Sunday, January 17, 2021

Episode XVII: I want to ride my Boris bike, I want to ride it where I like


It seems Boris can’t even get on his own bike without causing controversy. A casual seven mile bicycle ride to the Olympic Park in East London prompts a spate of questions about whether he had broken lockdown rules? Like many, the Scavenger Bird of Satire was wondering whether Boris Johnson is fit enough to cycle a 14 mile round trip? Johnson’s only previous exercise has been rugby tackling Japanese school kids and of course, infidelity. 


Luckily the Scavenger Bird of Satire was flying (a safe two meters) behind Johnson and can report back on the journey no-one is talking about.


It’s a cold, gray, gloomy day. London is in the grip of what can only be described as Teresa May weather. Boris Minister Jonhson emerges out of Downing Street. Has he got his helmet on? Behind him out of the gates comes security staff following the ‘David Cameron environmental protocol’ in a black range rover. 


The police are trying not to chuckle at the PM’s bobble hatted attempts to get fit. But as news reaches them of a ‘massive maybe-retrievable data loss’ of criminal DNA records their smiles slowly fade.


Boris starts with a swing towards parliament and past Big Ben. Turning left, Boris begins with the Thames-side cycle superhighway CS3. Boris’s sweaty look of pride in the superhighway is well placed. It is a genuinely brilliant policy of Boris’s, even if the idea was Ken Livingstone’s.


There were plenty of people on the cycle route. Didn’t they know there was a pandemic on? Don’t they know that they should be staying at home and not going for jolly day trips? Had they not seen the clear set of guidelines and contradictory actions of government Ministers? More people at the Tower of London as it flashed by. One less raven than normal though… a perilous omen for the United Kingdom. Up there with having Boris Johnson leading the government. Would any of the population survive? Would any that do stay or would they join the new Republic of Scotland? 

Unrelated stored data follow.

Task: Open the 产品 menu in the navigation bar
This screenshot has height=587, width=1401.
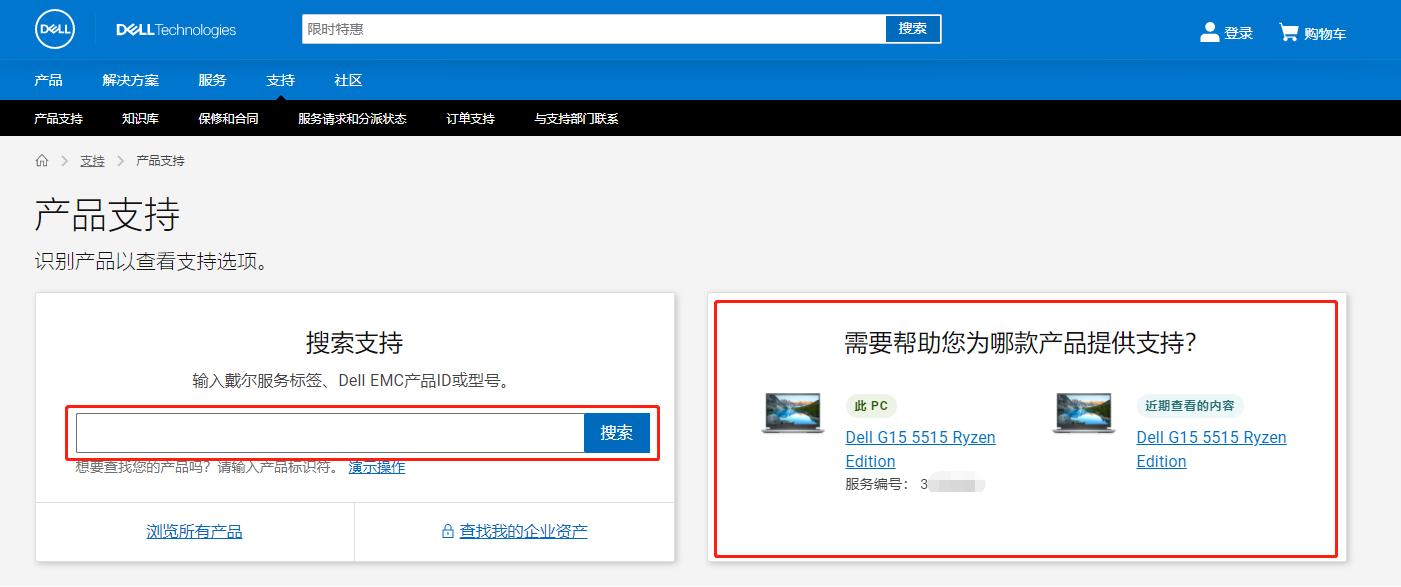Action: click(x=48, y=79)
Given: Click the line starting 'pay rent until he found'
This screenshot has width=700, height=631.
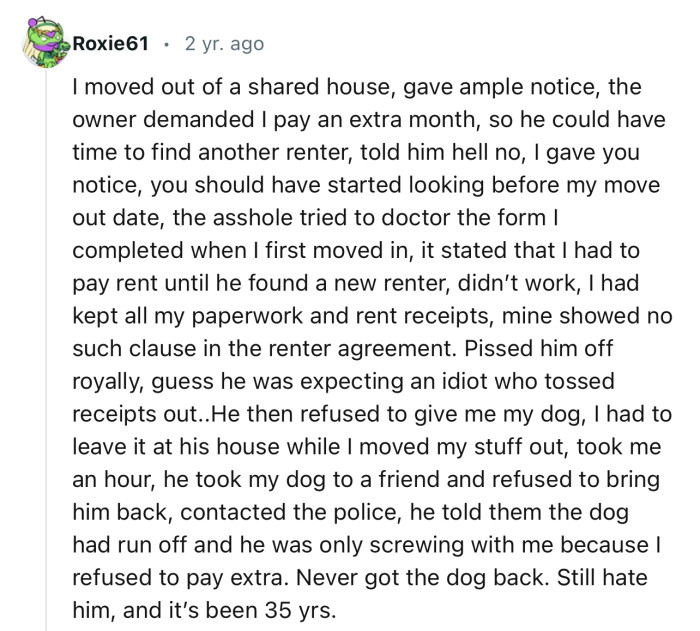Looking at the screenshot, I should tap(356, 284).
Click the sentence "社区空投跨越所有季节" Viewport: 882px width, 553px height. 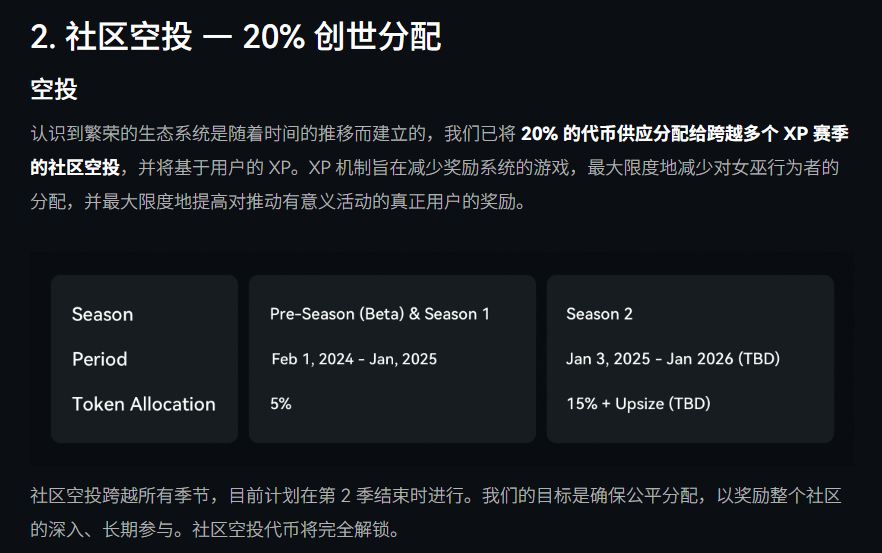coord(121,495)
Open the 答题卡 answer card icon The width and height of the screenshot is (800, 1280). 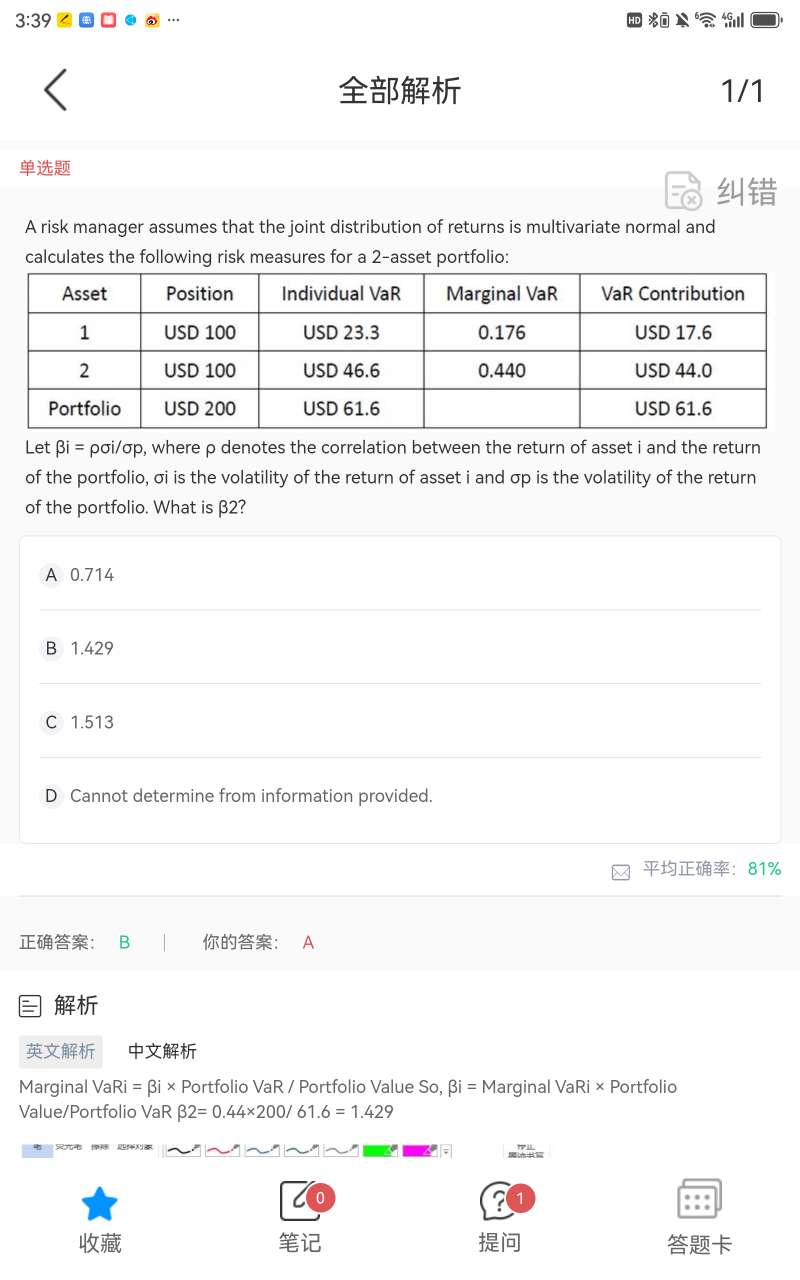pyautogui.click(x=699, y=1200)
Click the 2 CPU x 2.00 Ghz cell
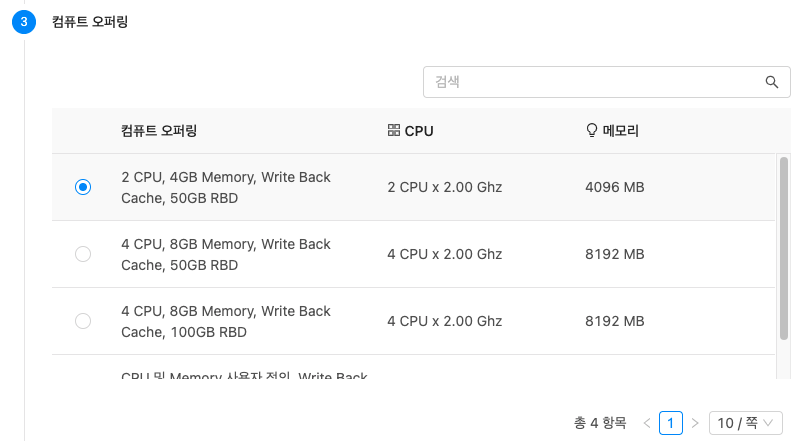 (x=445, y=187)
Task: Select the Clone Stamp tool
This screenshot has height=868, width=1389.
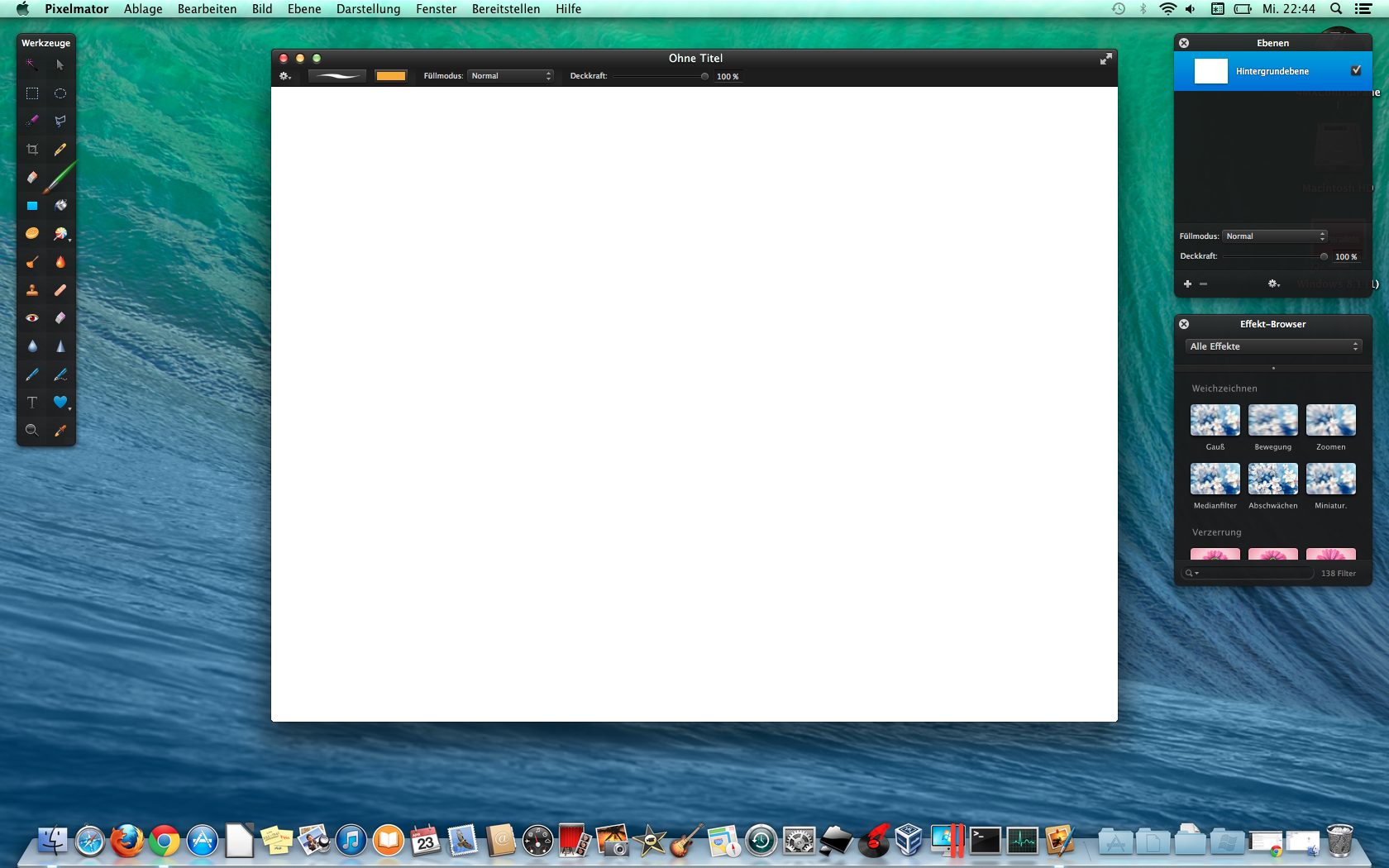Action: tap(32, 290)
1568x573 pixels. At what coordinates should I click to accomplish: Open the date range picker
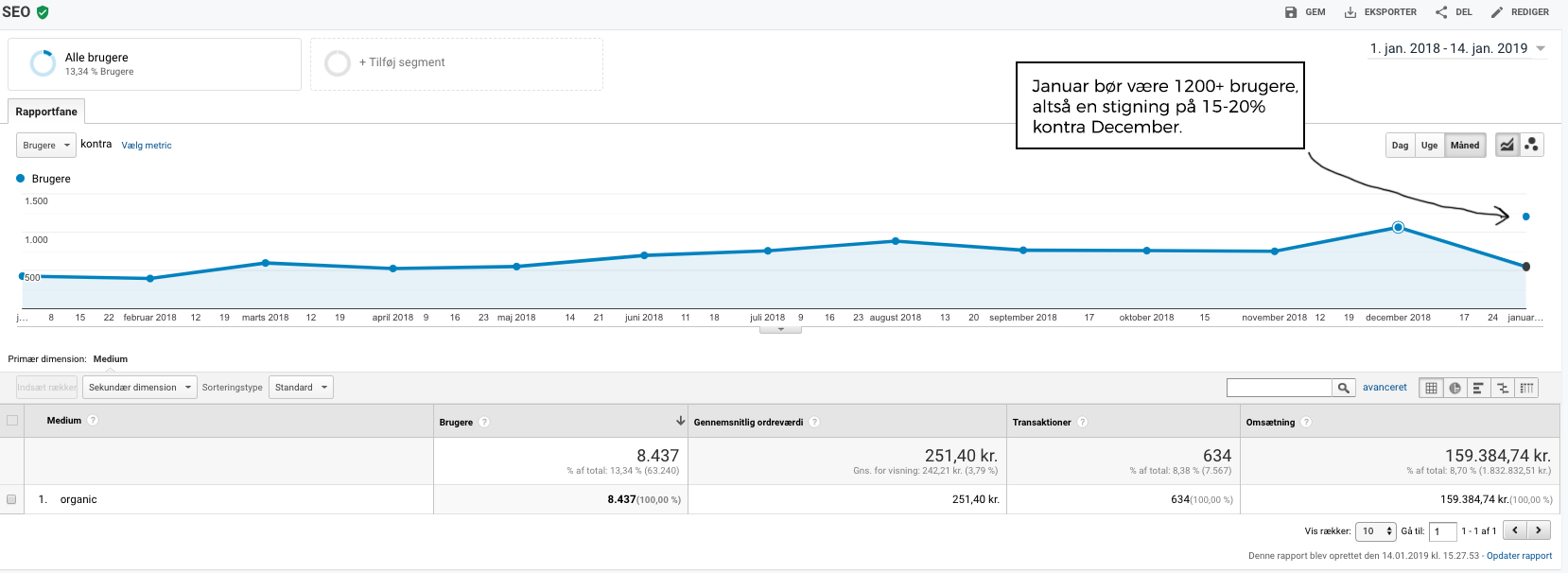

Boris peddled straight on. Past Shawell and Limehouse in a straight line, a look of British pluck and determinism on his face. It definitely wasn’t the most logical or efficient route but why should he turn back or change course now? ‘Onwards Christian Soldiers’ he hummed, blindly struggling on. 


Canary Wharf and the high rise financial district came into view. A happier part of London for the Tory politician. Full of future Conservaitve Lords or party donors as they were currently called. Yes, some were a little disgruntled with the lack of provisions for the financial industry in the Brexit deal but they were still making money, just wired via a new office in Berlin or Paris.


A fishy smell on the breeze announces Billingsgate market on the right. As Rees-Mogg reminded the Commons this week it was full of happy British fish. You would be happy too, slowly suffocating on a bed of ice but knowing that it would be British person tucking into your flesh rather than a French or a German. Of course if you are a British fisherman who was promised that Brexit would improve your life, you should be happy too knowing that those sneaky French won’t be paying for your exports anymore and your catch can rot on a patriotic British dock instead.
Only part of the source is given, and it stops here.